Eğitim-Sen Antalya Şube Başkanı Kadir Öztürk, eğitim sisteminin sürekli değişikliklerle yapboz haline getirildiğini belirterek, bu durumun öğrencilerin bilimsel ve eleştirel düşünme becerilerini olumsuz etkilediğini ifade etti. Milli Eğitim Bakanlığı’nın (MEB) lise eğitiminin ders yükünü azaltma ve daha esnek bir yapıya kavuşturma planları kapsamında, lise eğitiminin süresinin kısaltılması ve ders sayılarının azaltılması gibi değişiklikler gündeme geldi. Bu düzenlemelerin, öğrencilerin temel akademik ve entelektüel yeterliliklerini edinmesini zorlaştıracağını belirten Öztürk, “Bu tür bir uygulama, öğrencilerin bilimsel düşünce, tarihsel bilinç, felsefi sorgulama ve sanatsal ifade gibi temel alanlardaki gelişimini olumsuz etkileyecek, lise sonrası yükseköğretime ve toplumsal yaşama hazırlıklarını zayıflatacaktır” dedi. Öztürk, MEB’in eğitim sisteminde siyasal-ideolojik bakış açısına göre yaptığı değişikliklerin sosyoekonomik eşitsizlikleri derinleştirdiğini ve özel okullar ile kurslar üzerinden daha fazla piyasalaşmaya yol açtığını belirterek, “Lise eğitiminin süre olarak kısaltılması veya ders sayılarının azaltılması, öğrencilerin temel akademik ve entelektüel yeterlilikleri edinmesini zorlaştıracaktır” ifadelerini kullandı.

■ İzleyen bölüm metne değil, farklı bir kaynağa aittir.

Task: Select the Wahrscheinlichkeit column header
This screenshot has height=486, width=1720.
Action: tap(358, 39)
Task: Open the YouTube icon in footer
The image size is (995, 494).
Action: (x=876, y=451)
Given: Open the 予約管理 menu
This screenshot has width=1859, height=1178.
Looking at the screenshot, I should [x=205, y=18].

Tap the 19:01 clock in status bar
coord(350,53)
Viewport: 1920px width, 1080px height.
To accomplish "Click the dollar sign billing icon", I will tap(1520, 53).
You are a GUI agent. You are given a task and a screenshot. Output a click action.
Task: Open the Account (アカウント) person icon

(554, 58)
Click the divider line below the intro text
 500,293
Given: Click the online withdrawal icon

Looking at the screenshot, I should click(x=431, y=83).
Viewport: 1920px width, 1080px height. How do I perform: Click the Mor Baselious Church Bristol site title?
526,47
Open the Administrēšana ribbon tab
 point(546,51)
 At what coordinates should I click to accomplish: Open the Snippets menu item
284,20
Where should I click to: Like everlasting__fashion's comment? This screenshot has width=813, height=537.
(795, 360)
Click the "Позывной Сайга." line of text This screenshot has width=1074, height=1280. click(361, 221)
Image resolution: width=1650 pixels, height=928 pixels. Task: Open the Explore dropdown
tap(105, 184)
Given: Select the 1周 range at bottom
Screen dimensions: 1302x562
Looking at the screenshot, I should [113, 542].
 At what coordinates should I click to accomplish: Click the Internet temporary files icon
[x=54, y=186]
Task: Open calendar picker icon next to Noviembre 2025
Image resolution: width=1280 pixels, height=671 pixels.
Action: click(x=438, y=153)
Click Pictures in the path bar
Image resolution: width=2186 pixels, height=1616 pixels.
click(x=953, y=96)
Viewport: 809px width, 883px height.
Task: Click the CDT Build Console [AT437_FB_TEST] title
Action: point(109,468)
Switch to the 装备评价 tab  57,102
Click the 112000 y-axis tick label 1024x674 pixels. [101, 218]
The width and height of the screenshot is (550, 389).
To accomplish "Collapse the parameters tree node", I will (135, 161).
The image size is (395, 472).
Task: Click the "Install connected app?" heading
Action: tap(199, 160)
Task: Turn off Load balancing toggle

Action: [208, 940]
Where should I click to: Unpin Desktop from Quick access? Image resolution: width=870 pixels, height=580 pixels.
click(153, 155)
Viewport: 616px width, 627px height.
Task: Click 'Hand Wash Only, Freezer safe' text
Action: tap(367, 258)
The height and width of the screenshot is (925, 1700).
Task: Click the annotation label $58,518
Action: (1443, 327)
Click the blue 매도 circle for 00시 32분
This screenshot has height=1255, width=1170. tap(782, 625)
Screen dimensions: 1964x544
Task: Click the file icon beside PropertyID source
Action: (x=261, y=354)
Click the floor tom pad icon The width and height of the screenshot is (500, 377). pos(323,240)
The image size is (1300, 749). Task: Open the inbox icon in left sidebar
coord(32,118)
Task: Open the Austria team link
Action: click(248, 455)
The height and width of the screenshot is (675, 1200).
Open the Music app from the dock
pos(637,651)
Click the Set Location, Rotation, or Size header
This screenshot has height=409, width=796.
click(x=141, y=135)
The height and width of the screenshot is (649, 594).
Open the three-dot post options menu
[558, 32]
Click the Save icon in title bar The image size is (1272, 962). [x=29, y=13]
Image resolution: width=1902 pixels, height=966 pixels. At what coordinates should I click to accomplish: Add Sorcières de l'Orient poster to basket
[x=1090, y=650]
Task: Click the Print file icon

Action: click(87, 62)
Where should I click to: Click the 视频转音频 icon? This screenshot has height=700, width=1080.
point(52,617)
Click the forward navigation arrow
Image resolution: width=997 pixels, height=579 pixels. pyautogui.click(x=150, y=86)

‘Sistemin sürekli değişimi zarar veriyor’
Öztürk, MEB’in eğitim sistemini sürekli değiştirmesinin doğru olmadığını ve bu uygulamaların Türkiye’nin geleceğine zarar verdiğini savunarak, “Eğitimde gerçek bir reform, sürenin kısaltılması ya da derslerin azaltılmasıyla değil; nitelikli, eleştirel düşünceyi destekleyen, eşitlikçi ve özgürlükçü bir müfredatla mümkündür” dedi. Eğitim-Sen olarak MEB’e çağrıda bulunan Öztürk, “Eğitim sistemini yapboz haline getirmekten vazgeçin. Eğitimde ihtiyaç olan nicel hafifletme değil, niteliksel derinliğin esas alınması gerekiyor. Lise eğitiminin süre olarak kısaltılması ya da içerik olarak daraltılması, Türkiye’nin geleceği olan gençleri donanımsız bırakmayı hedefleyen tehlikeli bir adımdır” ifadelerini kullandı. Başkan Öztürk, eğitimde gerçek bir reformun, öğrencilerin sadece sınav başarısı değil, aynı zamanda toplumu ve dünyayı anlama, değiştirme, hak arama ve birlikte yaşama becerileri kazandıracak bir eğitimle mümkün olacağını vurguladı. Öztürk, “Eğitim kamusal bir haktır ve içinde yaşadığımız toplumun ortak geleceğidir. Geleceği inşa edecek nesillere, içi boşaltılmış değil, insanlığın ve bilimin ortak değerleri ve kazanımlarıyla zenginleştirilmiş bir eğitim borcumuz vardır” dedi.